Le Manifeste de Fortaleza

vendredi 22 janvier 2010

 Une université populaire - laboratoire social est en cours de création dans la région stéphanoise avec la participation des philosophes Miguel Benasayag et Angélique Del Rey du collectif Malgré Tout.
Une réunion de travail aura lieu avec eux le samedi 13 février à St-Etienne. Les personnes intéressées par la création de cette université populaire - laboratoire social peuvent prendre contact au 04 77 34 28 51.
Nous publierons dans les prochaines semaines plusieurs documents pour présenter ce que sont les Universités populaires - Laboratoires sociaux.
Voici le "manifeste de l’Université Populaire de Fortaleza, au Brésil.
 
 

1) Nous proposons la création du réseau d’universités populaires et laboratoires sociaux à Fortaleza et dans la région du Ceara brésilien, en articulation avec le réseau de laboratoires sociaux et universités populaires qui travaillent avec le Collectif Malgré Tout en France et en Italie.

Les UP et LS ont comme vocation le développement d’expériences locales de production populaire de savoirs théoriques et pratiques sur nos vies, nos sociétés et notre monde, dans toutes les dimensions de ces questions présentées comme globales et lointaines, et qui dirigent nos vies et nos sociétés, nous laissant dans l’impuissance, la tristesse et la souffrance. Elles n’ont pas comme vocation une simple distribution de savoirs qui tenterait « d’éduquer le peuple ».

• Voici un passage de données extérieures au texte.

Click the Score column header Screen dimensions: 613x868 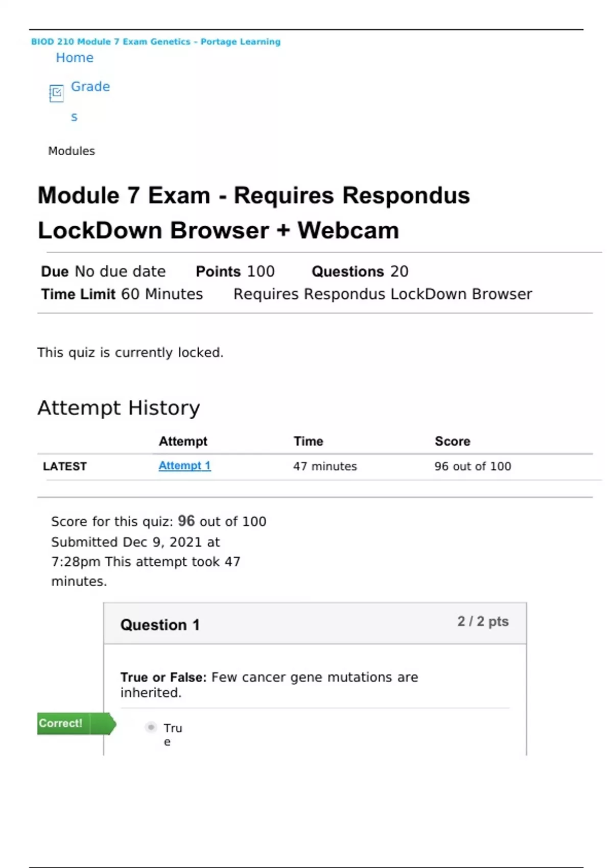coord(452,441)
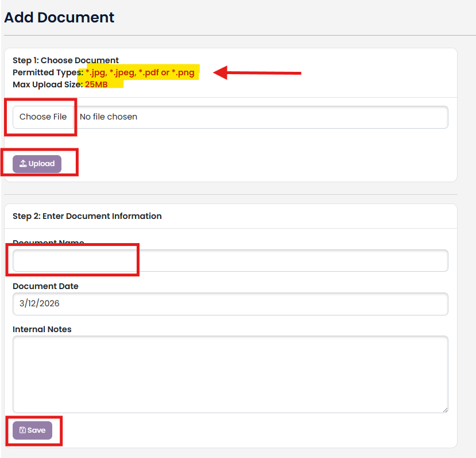Click the 'Max Upload Size' label text
This screenshot has height=458, width=476.
click(x=47, y=84)
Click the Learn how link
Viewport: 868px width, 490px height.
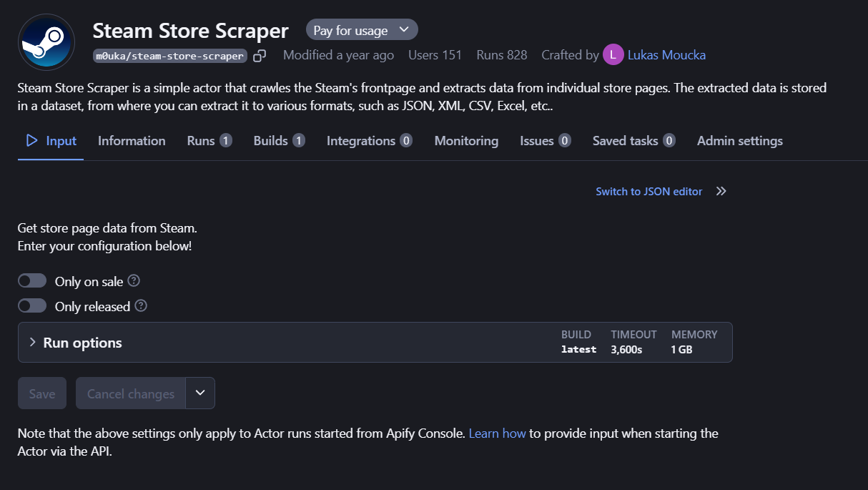[498, 433]
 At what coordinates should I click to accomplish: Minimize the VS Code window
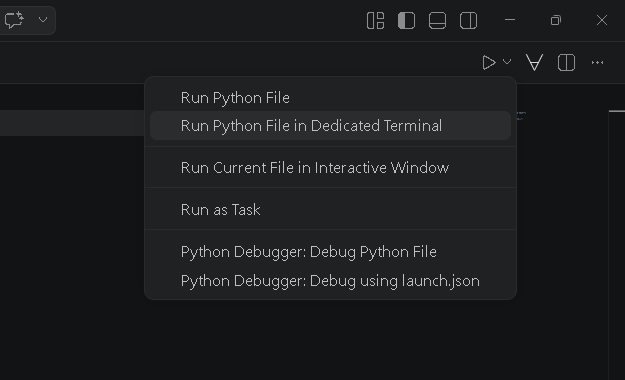click(510, 20)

2. Les macro-pouvoirs, au niveau mondial, produisent la tristesse et l’ignorance, mère de l’impuissance. Nous souhaitons donner un traitement local et concret aux questions dites globales (territorialiser) ces questions et ces problématiques pour nous réapproprier nos vies et nos sociétés. Les UP et LS ne distribuent pas de savoirs, ne divulguent pas une ligne politique, mais produisent localement des savoirs issus de pratiques de recherche sérieuses et solidaires, qui visent à nous réapproprier nos vies.

3. La nouveauté permanente de la technique efface quotidiennement les traces des savoirs théoriques et pratiques historiques, et déracine les individus et les sociétés (déterritorialisation). On vit dans un monde possédé par des techniques : 90% de la population en ignore le fonctionnement. C’est pourquoi nous affirmons la nécessité de produire du savoir capable de dépasser cette séparation. Il s’agit aussi de dépasser la séparation entre théorie et pratique : nous affirmons que le gens possèdent des savoirs sur leurs vies, la vie et le monde, dont ils sont séparés et dont ils pâtissent.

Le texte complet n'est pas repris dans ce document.